Der zweite Signalstreifen zeigt die Situation am Messort 2 (ML2). Auf den ersten 6m gab es keine Streckung an ML2. Auf den letzten 6m wurde aber eine 100%ige Streckung festgestellt. Das Coil war also am Eingang von ML2 9m lang und am Ausgang 12m. Der Signalstreifen zeigt das Eingangslängensignal aufgetragen über die Ausgangslänge. Das Längensignal ist dasselbe wie an der Schere, da ibaQDR immer die Ausgangslänge verwendet, um die Daten an einem Messort zu erfassen.

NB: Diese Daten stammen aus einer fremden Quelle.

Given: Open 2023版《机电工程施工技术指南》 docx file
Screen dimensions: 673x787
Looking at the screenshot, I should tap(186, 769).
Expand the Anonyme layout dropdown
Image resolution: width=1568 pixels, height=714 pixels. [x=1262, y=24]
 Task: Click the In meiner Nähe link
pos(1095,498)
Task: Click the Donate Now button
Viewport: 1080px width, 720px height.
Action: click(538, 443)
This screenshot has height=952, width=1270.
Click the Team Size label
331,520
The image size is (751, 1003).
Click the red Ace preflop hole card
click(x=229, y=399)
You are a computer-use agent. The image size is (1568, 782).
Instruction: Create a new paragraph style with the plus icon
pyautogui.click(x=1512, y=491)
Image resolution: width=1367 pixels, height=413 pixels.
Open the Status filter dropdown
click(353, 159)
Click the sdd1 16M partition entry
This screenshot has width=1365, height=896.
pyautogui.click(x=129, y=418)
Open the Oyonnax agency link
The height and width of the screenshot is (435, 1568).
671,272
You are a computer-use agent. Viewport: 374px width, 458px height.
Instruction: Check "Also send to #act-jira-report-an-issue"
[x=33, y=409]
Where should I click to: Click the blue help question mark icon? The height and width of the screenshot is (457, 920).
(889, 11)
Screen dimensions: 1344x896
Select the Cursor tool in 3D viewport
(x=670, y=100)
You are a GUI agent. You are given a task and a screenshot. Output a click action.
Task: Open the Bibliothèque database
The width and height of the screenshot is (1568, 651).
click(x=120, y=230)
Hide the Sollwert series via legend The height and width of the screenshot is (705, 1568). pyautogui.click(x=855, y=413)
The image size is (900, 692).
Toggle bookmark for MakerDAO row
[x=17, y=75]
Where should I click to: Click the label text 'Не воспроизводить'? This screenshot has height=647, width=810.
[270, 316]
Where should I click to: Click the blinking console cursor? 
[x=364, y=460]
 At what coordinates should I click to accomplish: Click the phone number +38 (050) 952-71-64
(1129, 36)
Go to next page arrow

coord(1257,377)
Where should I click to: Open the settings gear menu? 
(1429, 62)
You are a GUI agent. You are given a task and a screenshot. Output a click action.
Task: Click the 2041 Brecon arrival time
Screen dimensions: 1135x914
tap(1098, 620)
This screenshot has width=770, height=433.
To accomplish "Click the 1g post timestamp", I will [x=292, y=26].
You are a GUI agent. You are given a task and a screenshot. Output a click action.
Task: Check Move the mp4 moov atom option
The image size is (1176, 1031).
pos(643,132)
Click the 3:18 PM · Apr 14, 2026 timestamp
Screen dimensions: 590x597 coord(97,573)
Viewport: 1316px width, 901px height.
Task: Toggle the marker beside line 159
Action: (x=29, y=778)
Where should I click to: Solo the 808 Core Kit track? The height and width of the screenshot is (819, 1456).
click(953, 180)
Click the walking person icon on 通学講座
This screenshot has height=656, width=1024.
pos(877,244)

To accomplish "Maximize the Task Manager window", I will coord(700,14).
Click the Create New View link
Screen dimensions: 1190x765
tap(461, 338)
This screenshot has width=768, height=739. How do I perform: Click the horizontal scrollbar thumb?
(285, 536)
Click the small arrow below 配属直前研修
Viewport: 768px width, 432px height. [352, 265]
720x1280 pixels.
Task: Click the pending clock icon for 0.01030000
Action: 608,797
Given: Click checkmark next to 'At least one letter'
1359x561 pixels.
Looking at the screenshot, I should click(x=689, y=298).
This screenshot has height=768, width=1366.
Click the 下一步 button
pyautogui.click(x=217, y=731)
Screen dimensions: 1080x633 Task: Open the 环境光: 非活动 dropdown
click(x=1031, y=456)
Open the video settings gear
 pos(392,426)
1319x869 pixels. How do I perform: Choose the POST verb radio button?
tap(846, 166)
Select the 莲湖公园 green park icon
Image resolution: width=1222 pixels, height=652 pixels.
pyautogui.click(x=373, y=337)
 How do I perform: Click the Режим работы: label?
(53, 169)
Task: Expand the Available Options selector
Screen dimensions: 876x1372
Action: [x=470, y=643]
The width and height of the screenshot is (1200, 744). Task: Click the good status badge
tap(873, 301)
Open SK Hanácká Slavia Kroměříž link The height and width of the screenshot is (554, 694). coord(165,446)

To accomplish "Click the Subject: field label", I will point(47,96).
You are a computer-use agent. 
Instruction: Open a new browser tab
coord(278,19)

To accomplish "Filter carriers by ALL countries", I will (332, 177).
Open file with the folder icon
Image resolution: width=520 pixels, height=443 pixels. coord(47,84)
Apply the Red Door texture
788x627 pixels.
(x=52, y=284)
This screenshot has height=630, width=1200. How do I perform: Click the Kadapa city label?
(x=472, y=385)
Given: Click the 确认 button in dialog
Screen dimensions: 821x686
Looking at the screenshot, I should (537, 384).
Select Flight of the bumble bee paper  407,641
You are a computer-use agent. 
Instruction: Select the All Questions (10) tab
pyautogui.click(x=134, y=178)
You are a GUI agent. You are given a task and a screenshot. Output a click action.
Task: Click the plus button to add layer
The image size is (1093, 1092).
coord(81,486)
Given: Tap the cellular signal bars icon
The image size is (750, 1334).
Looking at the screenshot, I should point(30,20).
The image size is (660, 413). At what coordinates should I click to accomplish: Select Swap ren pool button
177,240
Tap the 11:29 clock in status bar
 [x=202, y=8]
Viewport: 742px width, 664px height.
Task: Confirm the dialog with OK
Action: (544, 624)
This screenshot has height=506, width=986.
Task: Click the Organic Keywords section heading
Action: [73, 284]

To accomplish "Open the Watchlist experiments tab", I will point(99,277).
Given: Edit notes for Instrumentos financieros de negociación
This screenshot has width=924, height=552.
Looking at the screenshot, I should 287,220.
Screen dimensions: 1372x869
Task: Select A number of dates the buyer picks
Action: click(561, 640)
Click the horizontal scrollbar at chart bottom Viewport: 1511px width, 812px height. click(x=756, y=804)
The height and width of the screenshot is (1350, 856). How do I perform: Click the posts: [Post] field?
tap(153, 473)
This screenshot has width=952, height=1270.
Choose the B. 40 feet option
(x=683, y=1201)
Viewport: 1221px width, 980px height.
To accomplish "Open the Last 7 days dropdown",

Der dritte Signalstreifen zeigt die Situation am Messort ML1. Die Austrittslänge geht hier auf 9m. Wenn man ein X/Y-Diagramm des Längensignals Schere an ML2 mit der Eintrittslänge an ML2 erstellt, erhält man die Länge an ML1. Die Länge hat eine Steigung von 1 für die ersten 6 m und dann eine Steigung von 2 für die letzten 3m. Es gibt eine zusätzliche Streckung an ML1. Auf den ersten 3m gibt es keine Streckung, auf den letzten 6m dann eine Streckung von 100 %. Sie können dies am Längen-Eingangssignal ML1 sehen. Das Coil war am Eingang von ML1 6m lang und am Ausgang 9m.

Der vierte Signalstreifen zeigt die Situation an der Schweißmaschine. Die Ausgangslänge beträgt hier 6m. Das Längensignal an der Schere ist das Ergebnis eines X/Y-Plots des Längensignals an ML1 mit der Eintrittslänge an ML1. Auf den ersten 3 m gab es keine Streckung, sodass sich eine Steigung von 1 ergibt. Auf den nächsten 1,5m gab es eine 100%ige Streckung an ML1, so dass sich eine Steigung von 2 ergibt. Auf den letzten 1,5m gab es eine 100%ige Streckung an ML1 und eine 100%ige Streckung an ML2, sodass sich eine Gesamtstreckung von 200% und eine Steigung von 4 ergeben.

Das grüne Signal ist ein Signal, das an der Schweißmaschine abgetastet wurde. ibaQDR verwendet nun das Längensignal Schere an der Schweißmaschine, um das grüne Signal auf die Länge des Produktcoils zu strecken. Das Ergebnis ist in der ersten Grafik zu sehen. ibaQDR erwartet, dass die Ausgangslänge eines Messorts gleich der Eingangslänge am nächsten Messort ist. Ist dies nicht der Fall, streckt ibaQDR die Signale gleichmäßig. Wenn die Längendifferenz mehr als 0,5% beträgt, wird ein Info-Feld in die Messdatei geschrieben. Das Info-Feld heißt $QDR_MismatchBetweenExitAndEntryLengthAtMlx mit x als Messortindex. Der Wert des Info-Feldes ist die Längendifferenz in Prozent. Wenn der Unterschied mehr als 10 % beträgt, wird ein Fehler im Ereignisprotokoll angezeigt.